## Extract provided
Today the common European interest turns not on the problem of restarting international flows of goods and services, since in any case the Greek economy never has been a significant contributor to this.  The common interest is linked to the problems of a flawed currency union to which Greece should not have been admitted, even if it had not massaged its national statistics.  This flawed currency union exists because of the political ramifications of German Unification.

Plans for a common European currency date back at least to the early 1950s, became in 1969 an explicit objective of the European Community, but were then stalled by the collapse of the international postwar monetary order in 1973.  The idea was revived in the wake of German Unification by the French President, François Mitterand, as a means of chaining down Germany and the leading European currency, the Deutschmark.  Margaret Thatcher, poorly advised and preoccupied by some very strange ideas about modern Germany, lent her support to Mitterand before her fall in November 1990.  It could therefore be said that the Euro originated as a French plot, aided and abetted by a truly “perfidious Albion” which gave a helpful push to a project which it then refused to join.

The institutional weaknesses of the euro were exposed in the wake of the 2008 financial crisis, and the ship, now launched, began the process of being rebuilt at sea – not that unusual in the eighteenth century, but technologies were very different then.  Having developed procedures and institutions that lent the union a degree of coherence, it has been derailed once more by the need to bail out an economy that has some modern features, but which is in essence as bankrupt as the GDR.  While Greece is smaller than the GDR was, it cannot simply be annexed by the European Commission, since its population has in any case expressed its will in a referendum that rejected the only real plans anyone had for Greece’s future.  That these are the only existing viable plans was then immediately confirmed by the Greek government, which adopted them as the basis for its “new plan” at a time when a bad situation had become even worse.

And so the dilemma faced by eurozone states is that Grexit has an economic logic but dreadful political ramifications, for the Greeks as much as anyone else.  A monetary system that had begun to emancipate itself from the problems of its flawed political origins is now being asked to pursue ends that are essentially political, contaminating decision-making in the Eurozone.  Politics and economics are always interwoven in complex ways, but they are not the same thing.

In these times much use is made of the word “democracy”, without however much regard for how modern democratic orders actually function.  The recent Greek referendum was a travesty of democratic decision-making in the very country that invented the idea of democracy.  What can be said is that Germany is the model of a modern federal parliamentary democracy.  Its constitution was largely shaped by the Western allies: in fact, largely shaped by Britain, since Germany has a President who functions as an elected constitutional monarch, whereas the French have a President who functions more like an elected monarch of the more traditional kind.  The current divisions between the French and the German governments over the proper approach to Greece as a member of the eurozone are as much an effect of the differing political dynamics of the two countries as anything else.

## Data extract
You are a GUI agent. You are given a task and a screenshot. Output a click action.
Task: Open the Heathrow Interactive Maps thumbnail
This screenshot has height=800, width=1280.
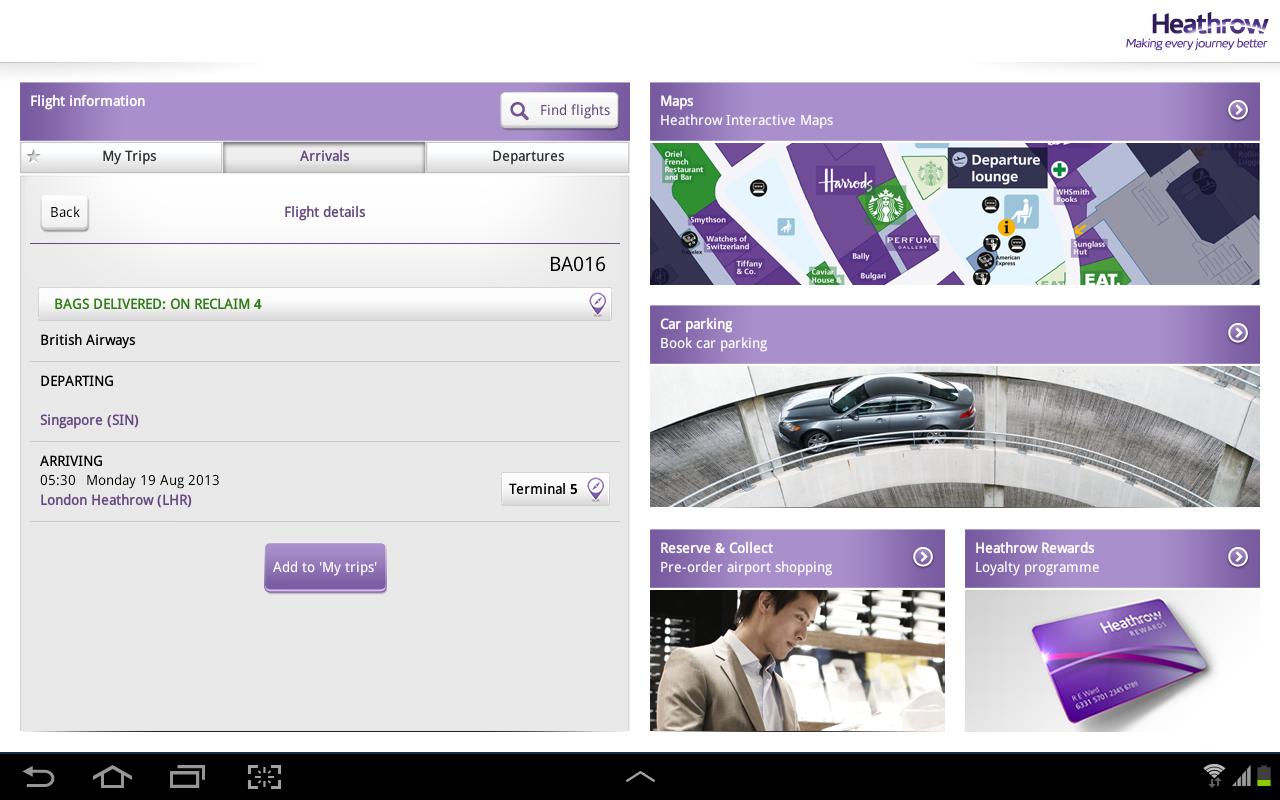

## Challenge 1
Decide whether each statement agrees with the passage on the euro and Greece, answering yes or no and quoting the words of the passage that settle it: (a) A common currency became an explicit aim of the European Community in 1969. (b) Margaret Thatcher opposed Mitterand's revival of the currency idea. (c) The Greek referendum endorsed the existing plans for Greece's future.
## Challenge 2
Reproduce the stretch of the passage on the euro and Greece from "And so the dilemma" through "the same thing.".
The data play no part in what comes next.

## Problem solution 1
(a) Yes: "became in 1969 an explicit objective of the European Community"
(b) No: "lent her support to Mitterand before her fall in November 1990"
(c) No: "expressed its will in a referendum that rejected the only real plans anyone had for Greece’s future"

## Problem solution 2
And so the dilemma faced by eurozone states is that Grexit has an economic logic but dreadful political ramifications, for the Greeks as much as anyone else.  A monetary system that had begun to emancipate itself from the problems of its flawed political origins is now being asked to pursue ends that are essentially political, contaminating decision-making in the Eurozone.  Politics and economics are always interwoven in complex ways, but they are not the same thing.